• [Excerpt]:
··········

October 24th, 2007 10:46am

Again, well done Mrs Phillips. I've been learning French for four years and there hasn't been a verb table in sight, although we do spend about a third of our lessons writing out answers to questions that might be in our GCSE oral exam.

Tom

October 24th, 2007 12:01pm

Sadly, Ms Phillips the problem goes much deeper than you imagine. Look, for example, at the recently produced material for the Cambridge Pre-U (which I notice you have not posted on) and it becomes clear that the independent schools themselves do not have the stomach to be truly radical. The Pre-U would at best take us back to the position in 2000. It would not, however, correct the many, many failing outlined in your book All Must Have Prizes. I mean, for one thing - why on earth is a multiple choice test recommended for Physics? - and so on.

Lefty John

October 24th, 2007 12:35pm

A Levels used to be the Gold Standard, past tense Melanie. The exam today is a mess and friends of mine who lecture at university moan about the inability of 1st year undergraduates to construct an essay argument (something which isn't needed to pass an A level these days), let alone spelling and grammar. Right problem, poor analysis Melanie.

··········

• [Data segment]:
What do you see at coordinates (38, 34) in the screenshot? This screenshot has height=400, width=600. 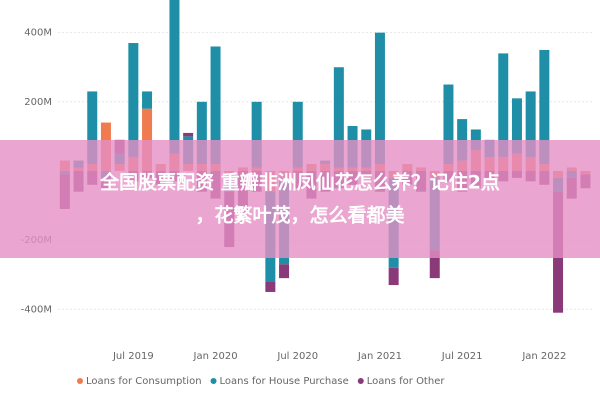 I see `y-tick-label: 400M` at bounding box center [38, 34]. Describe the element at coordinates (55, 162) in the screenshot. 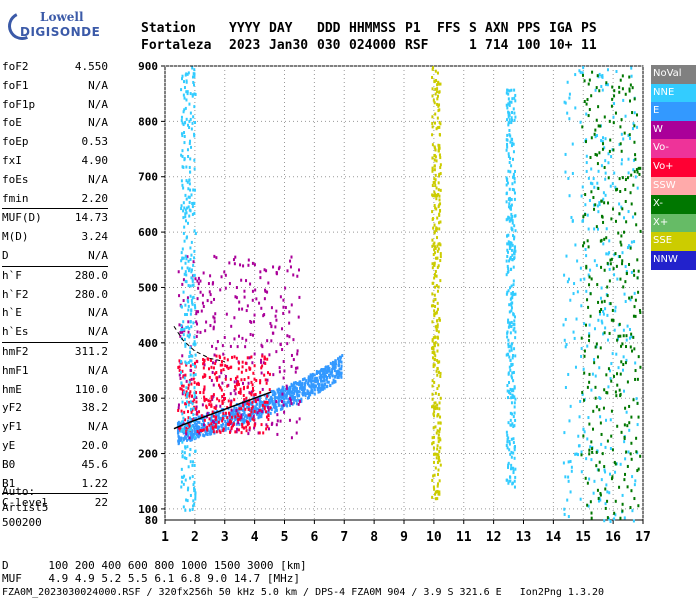

I see `param-row: fxI 4.90` at that location. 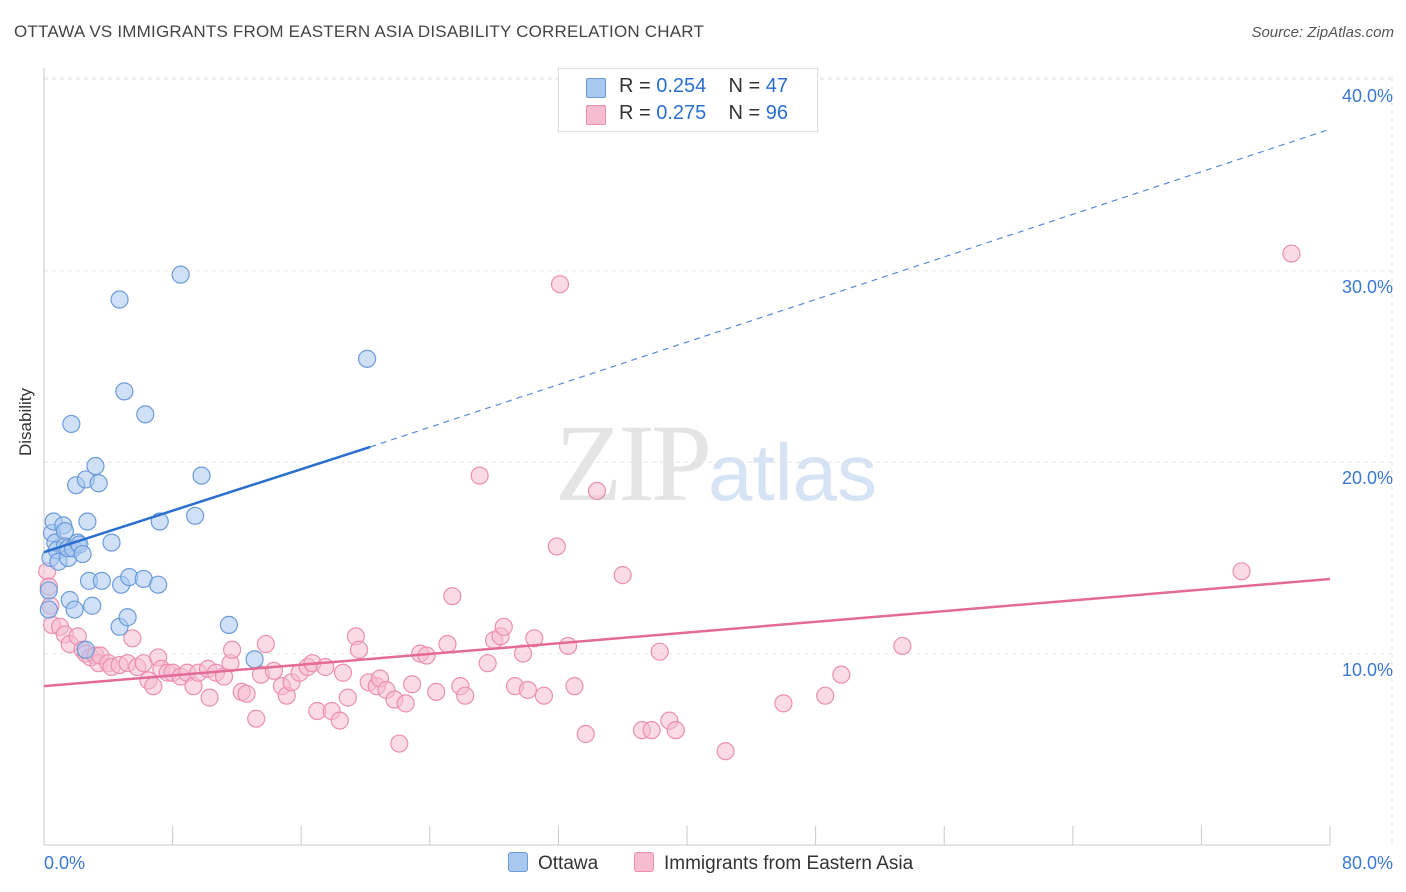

··········

• [Check your understanding]:
1. Reproduce the reader comments between "October 24th, 2007 12:01pm" and "- and so on.", inclusive.
2. In the reader comments, how many years has the first commenter been learning French?
3. Condense the paragraph of the reader comments that begins "A Levels used to be the Gold Standard" into two shorter sentences, keeping its main facts.
The material here comes from a source separate from the reader comments.

• [Exercise answers]:
1.
October 24th, 2007 12:01pm

Sadly, Ms Phillips the problem goes much deeper than you imagine. Look, for example, at the recently produced material for the Cambridge Pre-U (which I notice you have not posted on) and it becomes clear that the independent schools themselves do not have the stomach to be truly radical. The Pre-U would at best take us back to the position in 2000. It would not, however, correct the many, many failing outlined in your book All Must Have Prizes. I mean, for one thing - why on earth is a multiple choice test recommended for Physics? - and so on.

2. Four years.

3. A Levels were once the Gold Standard but are now a mess, and the writer's university lecturer friends complain that first-year undergraduates can't construct an essay argument (which passing an A level no longer requires), let alone spell or use correct grammar. The writer calls it the right problem but poor analysis.